EXTRAIT À LIRE —
Olivier Pouvreau est architecte depuis une quinzaine d’années. Après avoir travaillé dans différents cabinets en Bretagne, il s’est installé à son compte, à Lorient, il y a quatre ans. Pour Olivier, être architecte, c’est partir à la rencontre de sa ville. Comment sublimer l’identité d’un quartier et révéler son potentiel ? Voilà une question qui taraude en permanence ce rêveur actif. Pour nous transmettre sa vision du métier, Olivier a choisi de présenter un projet qu’il développe actuellement et qui lui tient tout particulièrement à cœur. Masterclass en cinq questions.
Coconut : Depuis cet été, vous développez un projet de réhabilitation dans l’avenue de la Perrière, derrière le port de pêche de Lorient. De quoi s’agit-il ?
J’aime beaucoup ce quartier, notamment pour son ambiance assez rock, son brassage culturel et bien sûr son caractère portuaire et industriel. J’ai eu envie de travailler sur l’ancienne fourrière municipale de la Perrière, au bout de l’avenue (ndr : actuellement fermée pour raisons de sécurité) . Cela fait un moment que je connais ce lieu, qui est à l’abandon. J’y suis d’abord venu pour admirer les différents graff, et notamment l’immense fresque de Kaz et Ezra, que je trouve magnifique. Elle est assez connue, le Routard en parle et plusieurs articles sont parus dans la presse à son sujet. Cet été, je l’ai montrée à Jérôme Rougier, mon stagiaire, et on s’est lancé un défi : réfléchir à un programme de réhabilitation pour cette fourrière et le porter à la mairie de Lorient.
Coconut : Que proposez-vous pour ce lieu ?
On a repéré la végétation qui pousse déjà à l’intérieur de l’entrepôt. On veut la conserver et même encourager son développement, avec l’idée de créer un jardin intérieur, à l’abri de la rue. On imagine des parcours pour les piétons et un skate park, par exemple. Bien sûr, on veut aussi préserver le graff de Kaz et Ezra et l’inclure dans une structure qui accueillerait des espaces à disposition des gens du quartier. On aimerait conserver le côté créatif du lieu, inspiré par la fresque, en y installant par exemple des ateliers d’artistes et peut-être un bar associatif. Le graff s’étend autour de verrières, ce qui donne au mur des allures de wagons de train. Kaz et Ezra, que nous avons contactés pour les inclure dans le projet, nous ont suggéré de créer un mur d’escalade, dont ils dessineraient le décor. En toiture, on conserverait le principe existant du shed, la partie nord ouverte et la partie sud fermée, recouverte de panneaux photovoltaïques. Cela respecte la forme de l’entrepôt et permet de produire l’électricité du lieu.
Coconut : Comment avez-vous présenté le projet à la mairie ?

TRAVAIL À FAIRE —
1/ Dressez la liste des personnes désignées par leur nom dans l'extrait consacré à Olivier Pouvreau.
2/ Reprenez l'extrait consacré à Olivier Pouvreau après sa dernière phrase et prolongez-le.

DONNÉES FOURNIES —
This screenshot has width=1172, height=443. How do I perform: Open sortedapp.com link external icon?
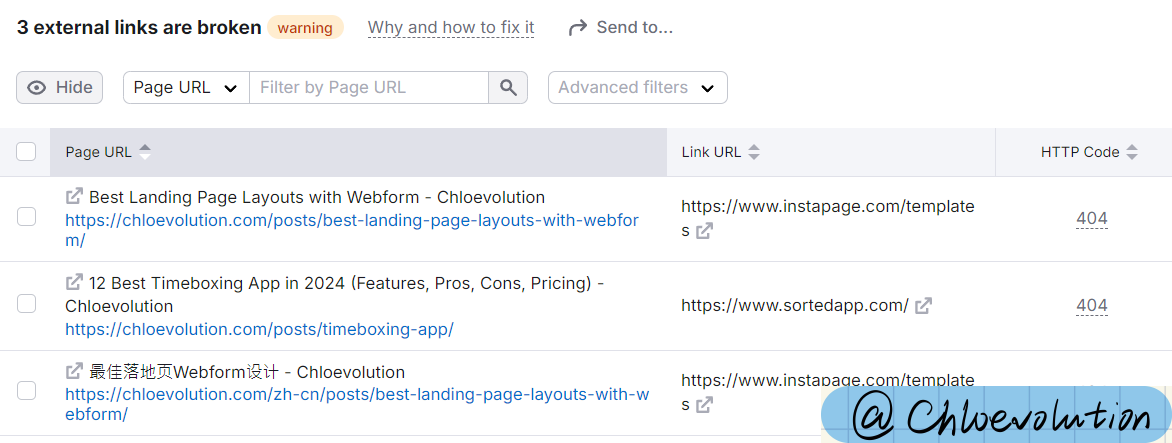point(924,305)
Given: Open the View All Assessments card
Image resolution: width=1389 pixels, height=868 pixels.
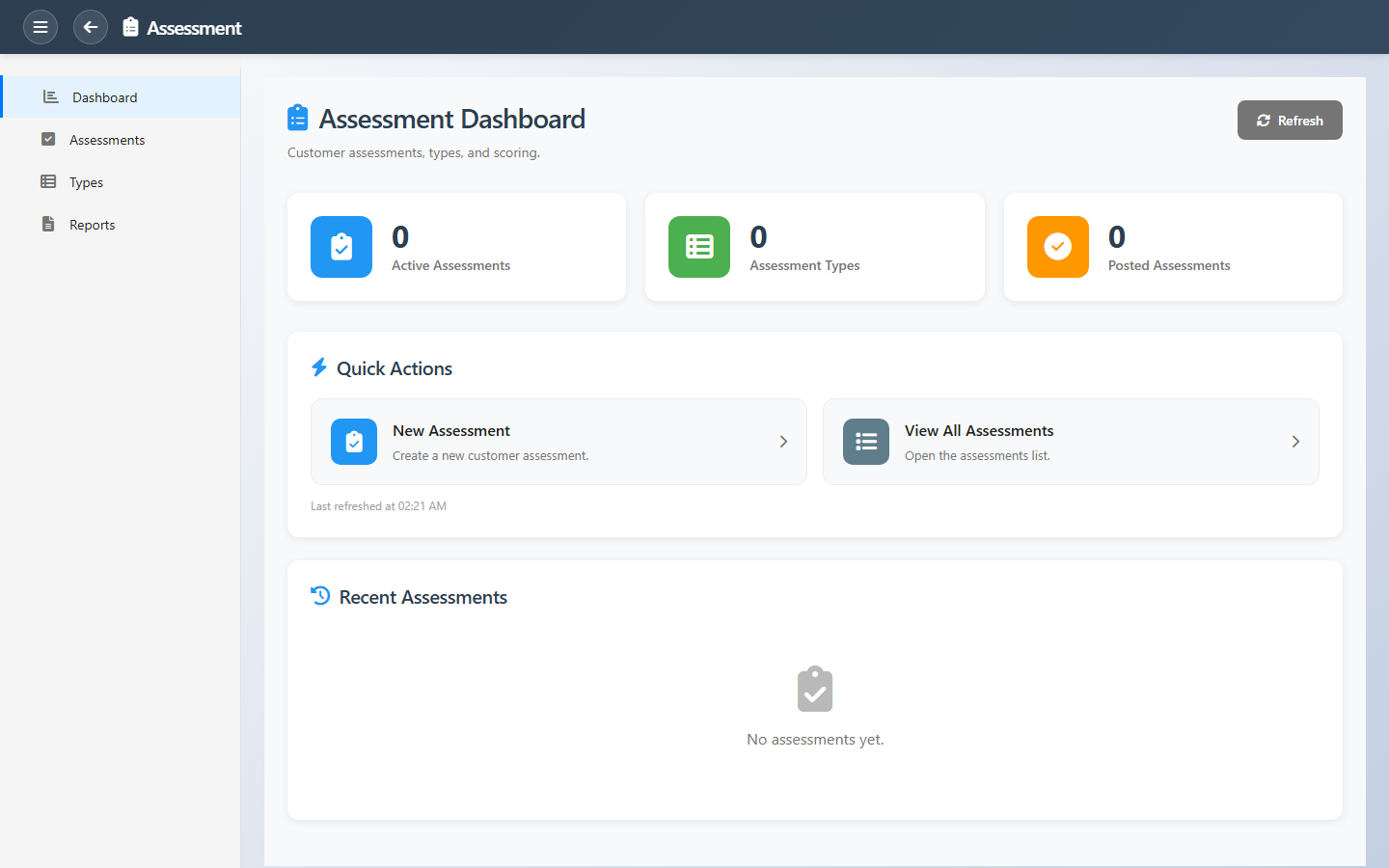Looking at the screenshot, I should click(x=1071, y=442).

RÉPONSES ATTENDUES —
1/ Olivier Pouvreau, Kaz, Ezra, Jérôme Rougier

2/
On voulait mettre en avant notre démarche spontanée, inspirée par l’endroit lui-même. Quand nous avons rencontré l’adjointe à la culture, nous avons d’abord parlé du site et de l’intérêt de préserver notre patrimoine industriel. Le quartier de Keroman possède un certain potentiel touristique, grâce à son caractère, mais aussi ses liaisons de bus et bateaux. On a aussi parlé de la fresque, et de la rue Florian-Laporte (ndr : au sud de l’entrepôt) qui concentre plusieurs œuvres de street art. On a voulu mettre en valeur la qualité de cet art spontané et son importance. Nous avons aussi présenté des exemples de friches industrielles réhabilitées dans d’autres villes, comme Alstom à Nantes ou Les Capucins à Brest. Il y a un vrai tourisme qui se développe autour de cette thématique.
Le projet de reconversion en lui-même propose d’ouvrir ce lieu au plus grand nombre, en sauvegardant l’existant tout en développant ses atouts. Le coût de réhabilitation est ainsi modéré. Le principe est d’accompagner le bâtiment dans une seconde vie, au lieu de le détruire, et de le transformer en parc urbain.
Coconut : Comment votre projet a-t-il été reçu ?
Pour l’instant, rien n’a été décidé, mais la mairie n’a pas non plus rejeté l’idée. Le lieu était au départ destiné à la vente, mais il faut d’abord le dépolluer et le sécuriser. Et puis, le fait que la presse s’y intéresse, notamment grâce à la fresque de Kaz et Ezra, joue pour la réhabilitation.
Coconut : Quelles sont les prochaines étapes ?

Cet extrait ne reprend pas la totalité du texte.